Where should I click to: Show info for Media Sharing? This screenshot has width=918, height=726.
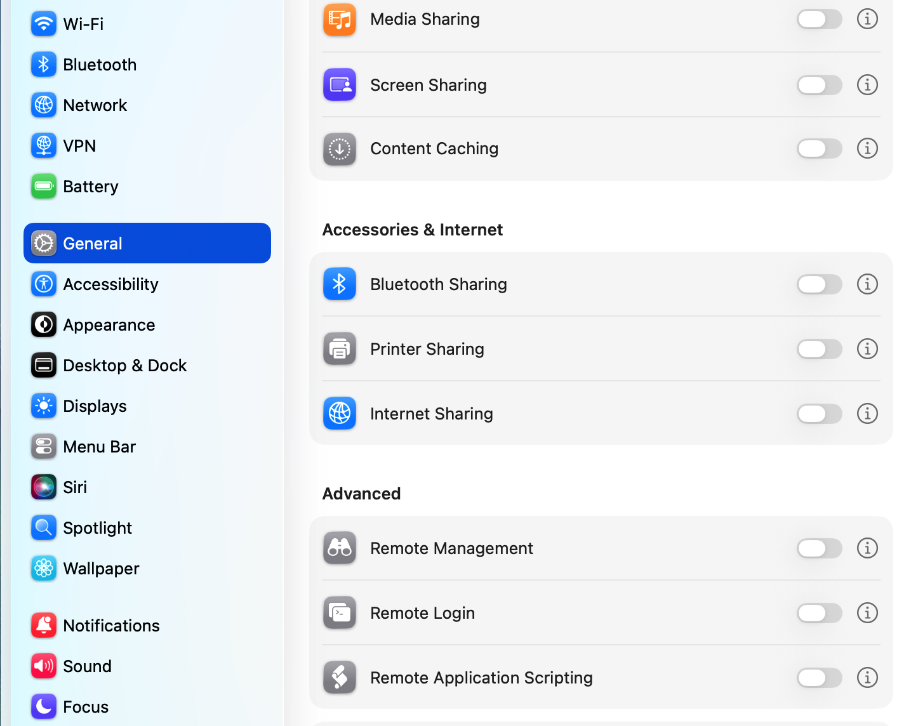[867, 19]
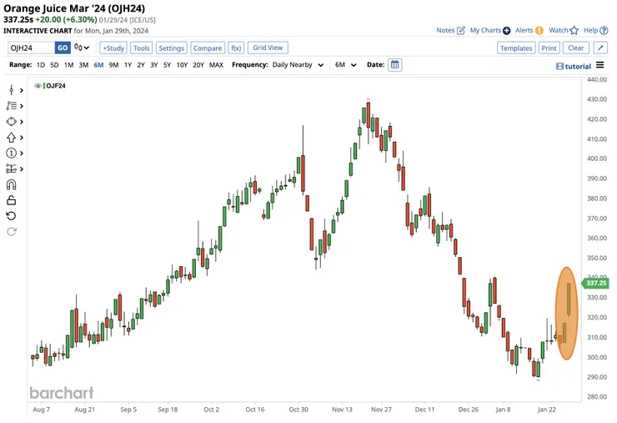Select the 1Y range option
Viewport: 617px width, 423px height.
tap(128, 65)
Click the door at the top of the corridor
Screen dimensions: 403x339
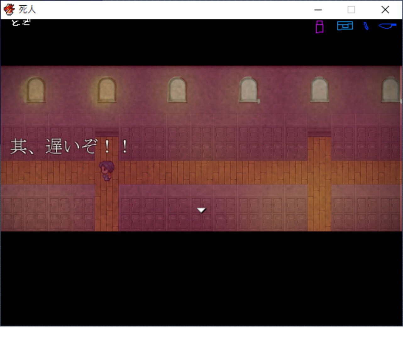tap(107, 132)
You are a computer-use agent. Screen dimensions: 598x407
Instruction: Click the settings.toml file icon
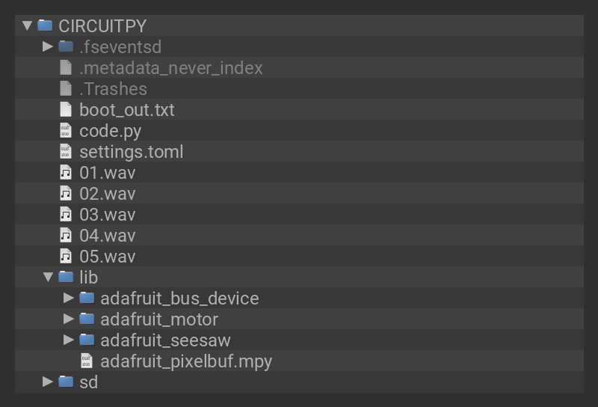point(66,151)
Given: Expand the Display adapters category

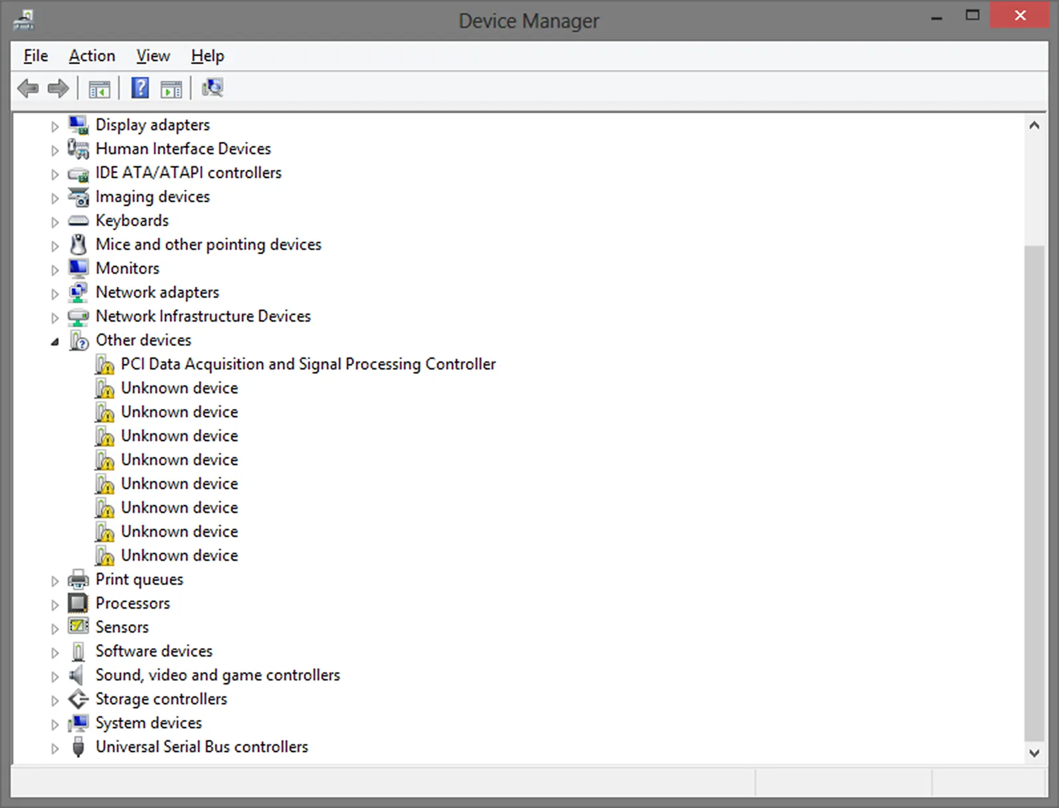Looking at the screenshot, I should pos(55,126).

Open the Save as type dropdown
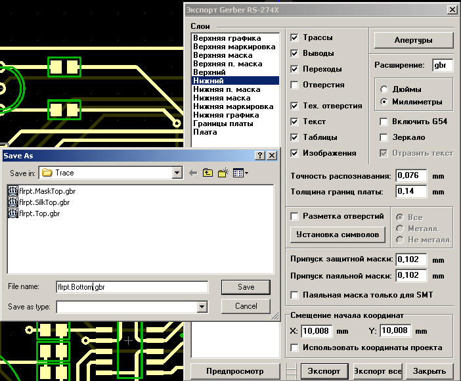(202, 306)
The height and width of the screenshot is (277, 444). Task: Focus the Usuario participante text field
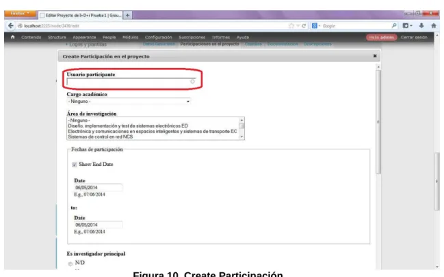(131, 82)
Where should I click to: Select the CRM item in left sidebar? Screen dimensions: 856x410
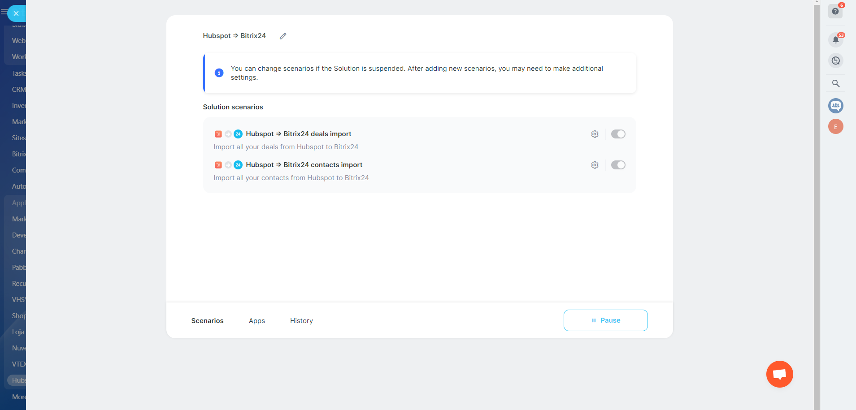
::::::
EXERCISE DETAILS:
The entries above should be retyped exactly, minus any pictures.

EXERCISE ANSWER:
Where should I click to: Show info for Media Sharing? This screenshot has width=918, height=726.
[867, 19]
Select the 1Y range option
Viewport: 617px width, 423px height.
tap(128, 65)
Click the door at the top of the corridor
Screen dimensions: 403x339
tap(107, 132)
You are a computer-use agent. Screen dimensions: 598x407
Instruction: Click the settings.toml file icon
point(66,151)
Given: Expand the Display adapters category

Looking at the screenshot, I should pos(55,126).

Open the Save as type dropdown
(202, 306)
The height and width of the screenshot is (277, 444). Task: Focus the Usuario participante text field
(131, 82)
Where should I click to: Select the CRM item in left sidebar? Screen dimensions: 856x410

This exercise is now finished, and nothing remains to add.